The cold has taken its toll on crops everywhere in Lebanon, but it is expected to hit the Bekaa very hard, because farming is still very important there. Here's a report on the expected damages to the wheat crop. Many farmers had invested into wheat cropping this year in view of the rise in world grain prices. They rented land at a prohibitive rate ($700-900 per hectare per season for non-irrigated lands , when last year's price was $300). Land rent prices have increased, of course because of supply and demand. But the invisible hand of the market has been heavy on the farmers who did not expect the bad weather: their crops are expected to produce 50% of the average, and with the prices they have paid for land rental, their profit will be reduced to a minimum. The losses are also due to the fact that they planted soft wheat of the tannour variety which is demanded for bread making (this is where the money is) but not tolerant to cold weather.
This is exactly how, in the absence of appropriate policies, the opportunity to improve the livelihood of farmers can be screwed up. This is how increase in world food prices can turn into a disaster for farmers and make them even poorer, and make the country even more reliant on imports. There are at least 3 big policy issues here:
1. The absence of control on agricultural land rental and other forms of tenure. In this country there are many sects but only one religion: fundamentalist capitalism. No Lebanese government (and certainly not Siniora's) will ever dare put a bridle on the free market. No government will dare address the issue of large land ownerships in one of the most land unequal countries in the world, because it is the politicians and the influential notables who own this land. That's why the price of farmland in sky high, and that's what drives land rents up, and cost of production too.
2. The absence of proper farm extension and technology transfer to farmers. The situation is unbelievably bad: private companies go around unchecked, prescribing seeds and chemicals to farmers who do not know better. The state of agricultural technology and knowledge in Lebanon is unbelievably poor, especially where it concerns small producers. And I know what I'm talking about, I've been in this business for 15 years and I run an agricultural clinics program. This is the responsibility of the Lebanese Agriculture Research Institute to produce a cold tolerant wheat variety and that of the Ministry of Agriculture to inform the farmers about it. But with no funds, they cannot do much, and it all falls back onto civil society, which is too small, too ignorant of farming issues, too unconcerned by rural areas, too subservient to foreign donors and too conceited to be effective.
3. The absence of crop insurance programs, or of any other form of safety net for farmers. It has to be understood that farming in general, but especially in the drylands (such as Lebanon) is a RISKY enterprise. But then again, so is travel and transport (especially in Lebanon). If we want farming to continue, and there are tons of reasons why we should, there should be a system of insurance in place that can offer farmers some compensation for what they lose due to weather and wars. And the state should support this. Here, farmers are still waiting for some form of compensation for the losses of the July 2006 Israeli aggression. Money from the Paris-3 donors conference has been received by the government, but not yet disbursed, in spite of damage surveys undertaken by the FAO. Could it be because these areas are not sympathetic to the current government?

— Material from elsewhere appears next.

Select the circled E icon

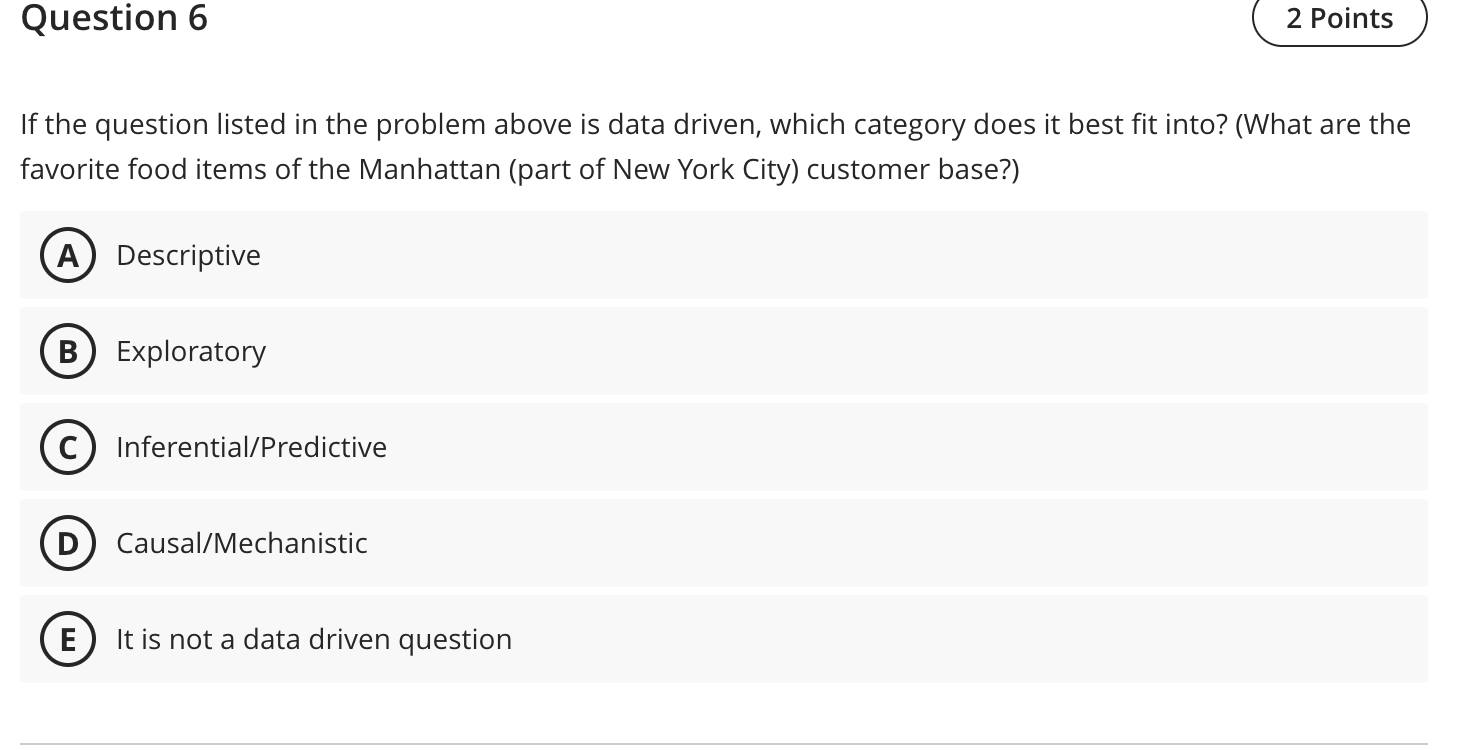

I'm still hoping for some positive sign from anyone in the political realm towards these issues. We speak of a free, sovereign and independent country without even an inkling of what these words mean. We need a state that is not afraid of supporting farming. After all, as the head of the farmers syndicate in the Bekaa puts it: Lebanon's wheat production is 60,000 tons, and it costs the government $5-7 million per year in subsidies. Today the government is paying $30 millions in subsidies to the purchase of 60,000 tons of wheat from foreign sources. Which one makes more sense?
I don't necessarily approve of price subsidies, but lets use these $5-7 millions per year in addressing these policy issues.